Berlin. Der Wechsel an der Spitze der SPD ist wesentlich dramatischer verlaufen, als ihn die Parteioberen öffentlich darstellen. Ein SPD-Vorstandsmitglied sagte dem Abendblatt, Außenminister Frank-Walter Steinmeier habe gemeinsam mit den Leuten des designierten Vorsitzenden Franz Müntefering Kurt Beck von der Parteispitze "weggemobbt", indem er den Spitzengenossen ein Ultimatum stellte: Er sei nur bereit, Kanzlerkandidat zu werden, wenn Müntefering Parteichef werde. Steinmeier selbst stellt den Verlauf der Ereignisse anders dar. Er habe gewusst, dass Beck seit vielen Wochen entschlossen gewesen sei, nicht selbst als Kanzlerkandidat anzutreten, sagte er gestern. Donnerstag habe man sich zu dritt getroffen und besprochen, dass Beck Parteichef bleibe, ihn - Steinmeier - als Kanzlerkandidaten vorschlage und Müntefering "eine Rolle bei der Wahlkampfvorbereitung" übernehme.

Für die Länge eines Wimpernschlags der Geschichte sah es am Sonntag sogar so aus, als ob ein Hamburger neuer SPD-Vorsitzender werden könnte. Beck soll, als er seinen Rücktritt mitteilte, den Altonaer Bundestagsabgeordneten und Bundesarbeitsminister Olaf Scholz als seinen Nachfolger vorgeschlagen haben. Doch er konnte sich gegen Steinmeier und Partei-Vize und Finanzminister Peer Steinbrück nicht durchsetzen.

Gestern hat der 45-köpfige SPD-Vorstand Steinmeier einstimmig als Kanzlerkandidaten nominiert. Bei der Abstimmung über den Vorschlag, Müntefering zum Nachfolger Becks zu wählen, stimmte der Parteilinke Ottmar Schreiner dagegen. Es gab auch fünf Enthaltungen vom linken Flügel. Der 68-jährige Müntefering soll auf einem SPD-Sonderparteitag am 18. Oktober in Berlin zum Vorsitzenden gewählt werden. Beck wird in Rheinland-Pfalz sowohl Ministerpräsident als auch SPD-Landesvorsitzender bleiben.

Bundeskanzlerin Angela Merkel (CDU) gratulierte Steinmeier. Die Umstände kritisierte sie jedoch als "der Würde einer Volkspartei eigentlich nicht entsprechend".
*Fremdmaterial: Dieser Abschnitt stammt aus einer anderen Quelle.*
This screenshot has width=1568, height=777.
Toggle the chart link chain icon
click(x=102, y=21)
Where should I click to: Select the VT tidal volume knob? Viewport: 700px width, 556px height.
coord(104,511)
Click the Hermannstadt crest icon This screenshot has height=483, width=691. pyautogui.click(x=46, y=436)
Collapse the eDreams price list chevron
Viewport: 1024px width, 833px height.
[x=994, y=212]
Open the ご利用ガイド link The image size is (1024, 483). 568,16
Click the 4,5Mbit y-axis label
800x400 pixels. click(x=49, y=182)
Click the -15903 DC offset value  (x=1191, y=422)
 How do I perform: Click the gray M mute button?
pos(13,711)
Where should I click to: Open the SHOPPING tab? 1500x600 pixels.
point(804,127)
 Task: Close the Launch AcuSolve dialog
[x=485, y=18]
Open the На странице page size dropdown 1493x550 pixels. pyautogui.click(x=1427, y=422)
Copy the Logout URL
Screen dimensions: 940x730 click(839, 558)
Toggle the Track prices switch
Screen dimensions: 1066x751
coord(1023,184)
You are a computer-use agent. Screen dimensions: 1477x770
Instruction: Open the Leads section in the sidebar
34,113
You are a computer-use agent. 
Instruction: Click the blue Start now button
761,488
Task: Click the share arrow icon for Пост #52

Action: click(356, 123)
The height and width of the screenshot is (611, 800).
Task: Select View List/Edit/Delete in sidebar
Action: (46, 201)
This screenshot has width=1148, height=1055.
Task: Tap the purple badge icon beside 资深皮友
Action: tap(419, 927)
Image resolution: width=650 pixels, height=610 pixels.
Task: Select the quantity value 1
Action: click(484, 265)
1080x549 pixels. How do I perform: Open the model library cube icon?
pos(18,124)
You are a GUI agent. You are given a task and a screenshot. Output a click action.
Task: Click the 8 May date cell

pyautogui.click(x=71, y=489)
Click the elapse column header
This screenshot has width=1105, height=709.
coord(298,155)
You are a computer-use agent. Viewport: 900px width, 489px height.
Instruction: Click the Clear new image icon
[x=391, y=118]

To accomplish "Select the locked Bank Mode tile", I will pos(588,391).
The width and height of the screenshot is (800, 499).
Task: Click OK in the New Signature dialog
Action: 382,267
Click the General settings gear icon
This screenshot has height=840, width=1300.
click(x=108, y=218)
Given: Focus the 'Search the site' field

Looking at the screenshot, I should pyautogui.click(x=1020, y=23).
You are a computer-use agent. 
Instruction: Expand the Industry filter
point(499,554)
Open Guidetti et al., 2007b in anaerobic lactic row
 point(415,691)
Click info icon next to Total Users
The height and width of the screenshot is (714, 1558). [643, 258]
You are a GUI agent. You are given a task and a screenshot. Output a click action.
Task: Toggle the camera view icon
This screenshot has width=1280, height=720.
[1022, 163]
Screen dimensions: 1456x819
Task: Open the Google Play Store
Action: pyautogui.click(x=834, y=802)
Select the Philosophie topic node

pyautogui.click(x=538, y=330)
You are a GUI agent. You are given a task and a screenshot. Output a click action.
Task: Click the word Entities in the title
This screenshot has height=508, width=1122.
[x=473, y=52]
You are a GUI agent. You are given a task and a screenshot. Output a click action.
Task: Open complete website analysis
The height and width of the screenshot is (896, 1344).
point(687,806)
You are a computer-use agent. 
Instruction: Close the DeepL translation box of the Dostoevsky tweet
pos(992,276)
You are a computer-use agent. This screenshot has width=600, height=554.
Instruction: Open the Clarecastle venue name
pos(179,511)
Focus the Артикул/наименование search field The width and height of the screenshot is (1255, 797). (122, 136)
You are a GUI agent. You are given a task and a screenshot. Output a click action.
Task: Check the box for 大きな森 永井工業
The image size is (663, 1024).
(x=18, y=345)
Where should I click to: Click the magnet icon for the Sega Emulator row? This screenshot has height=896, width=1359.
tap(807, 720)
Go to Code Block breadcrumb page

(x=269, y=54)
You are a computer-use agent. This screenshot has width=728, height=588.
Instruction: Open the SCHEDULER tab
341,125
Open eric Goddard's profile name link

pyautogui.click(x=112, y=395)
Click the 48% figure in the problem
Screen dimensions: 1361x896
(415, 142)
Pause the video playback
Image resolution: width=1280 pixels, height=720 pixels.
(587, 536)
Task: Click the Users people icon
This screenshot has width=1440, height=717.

Die IG Metall ging deutlich auf Distanz zur SPD. Er sei "mehr als irritiert", sagte Gewerkschaftschef Berthold Huber. "Das wird unsere Bemühungen um Unabhängigkeit eher befeuern, als alte Nähe zurückzubringen." Die IG Metall gehört zu den Kritikern der "Agenda 2010", die von Müntefering und Steinmeier mit entworfen wurde.